If nothing else, the 2022 cuts underscored a more bullish Saudi Arabia that is willing to prioritize its own bottom line above all, Feierstein, the former U.S. ambassador to Yemen, told the Washington Examiner.

“They don’t love Biden. I think that they remember Biden’s comments from the 2020 campaign, which were pretty harsh about Saudi Arabia. They probably wouldn’t mind seeing Donald Trump back in office,” Feierstein added, though he described any political components as secondary to Saudi Arabia’s self-interests.

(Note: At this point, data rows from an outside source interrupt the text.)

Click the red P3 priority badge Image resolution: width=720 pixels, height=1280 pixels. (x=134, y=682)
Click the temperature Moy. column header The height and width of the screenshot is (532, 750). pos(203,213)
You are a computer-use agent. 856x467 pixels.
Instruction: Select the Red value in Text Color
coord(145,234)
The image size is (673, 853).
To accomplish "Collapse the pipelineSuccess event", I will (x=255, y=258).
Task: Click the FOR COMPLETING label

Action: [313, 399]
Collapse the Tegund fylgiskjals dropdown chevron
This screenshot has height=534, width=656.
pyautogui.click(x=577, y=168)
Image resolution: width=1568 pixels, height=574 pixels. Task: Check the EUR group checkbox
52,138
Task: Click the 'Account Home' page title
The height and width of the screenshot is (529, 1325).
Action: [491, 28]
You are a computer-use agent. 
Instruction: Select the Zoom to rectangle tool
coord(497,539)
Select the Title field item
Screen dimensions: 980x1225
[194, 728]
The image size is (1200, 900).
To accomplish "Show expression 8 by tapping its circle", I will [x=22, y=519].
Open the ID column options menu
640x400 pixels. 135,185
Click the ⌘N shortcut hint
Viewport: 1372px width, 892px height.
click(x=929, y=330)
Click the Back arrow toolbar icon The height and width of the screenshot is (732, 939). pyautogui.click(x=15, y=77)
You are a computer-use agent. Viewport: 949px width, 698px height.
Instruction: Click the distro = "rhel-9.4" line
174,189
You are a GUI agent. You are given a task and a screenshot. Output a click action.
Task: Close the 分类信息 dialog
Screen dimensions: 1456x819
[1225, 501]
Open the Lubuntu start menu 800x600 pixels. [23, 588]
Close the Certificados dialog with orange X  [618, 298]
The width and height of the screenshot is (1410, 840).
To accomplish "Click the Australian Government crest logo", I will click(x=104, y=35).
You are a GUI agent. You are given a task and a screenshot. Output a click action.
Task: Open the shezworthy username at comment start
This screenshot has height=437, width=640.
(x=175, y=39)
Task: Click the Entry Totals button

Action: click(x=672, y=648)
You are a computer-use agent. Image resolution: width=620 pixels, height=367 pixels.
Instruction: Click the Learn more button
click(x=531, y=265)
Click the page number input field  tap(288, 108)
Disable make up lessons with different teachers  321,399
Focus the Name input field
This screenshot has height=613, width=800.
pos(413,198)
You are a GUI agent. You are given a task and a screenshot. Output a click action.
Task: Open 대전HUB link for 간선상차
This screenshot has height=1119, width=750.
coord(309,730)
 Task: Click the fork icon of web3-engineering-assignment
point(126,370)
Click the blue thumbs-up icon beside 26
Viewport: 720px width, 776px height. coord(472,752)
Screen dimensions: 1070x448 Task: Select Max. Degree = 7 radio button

“Beyond that, do they feel compelled to do favors for the Biden administration? Probably not,” Feierstein said.

In the near term, going to OPEC for more production makes no sense from a supply perspective — and fears of supply shortages are not enough of an incentive for the cartel of oil-producing nations to revisit their current output levels.

CLICK HERE TO READ MORE FROM THE WASHINGTON EXAMINER

Short of a major supply disruption, it’s unlikely Biden would request OPEC+ to produce more oil. But should he do so, Davis said, the request would be largely futile, since the customers for that oil do not yet exist.

Consider, for example, Biden asking OPEC+ to sell more oil, “and OPEC+ asking Biden in return who they might sell it to,” Davis gamed out. “Biden would then have no sensible answer other than, ‘Me, to my SPR’ — and there’s no incentive for them to do that.”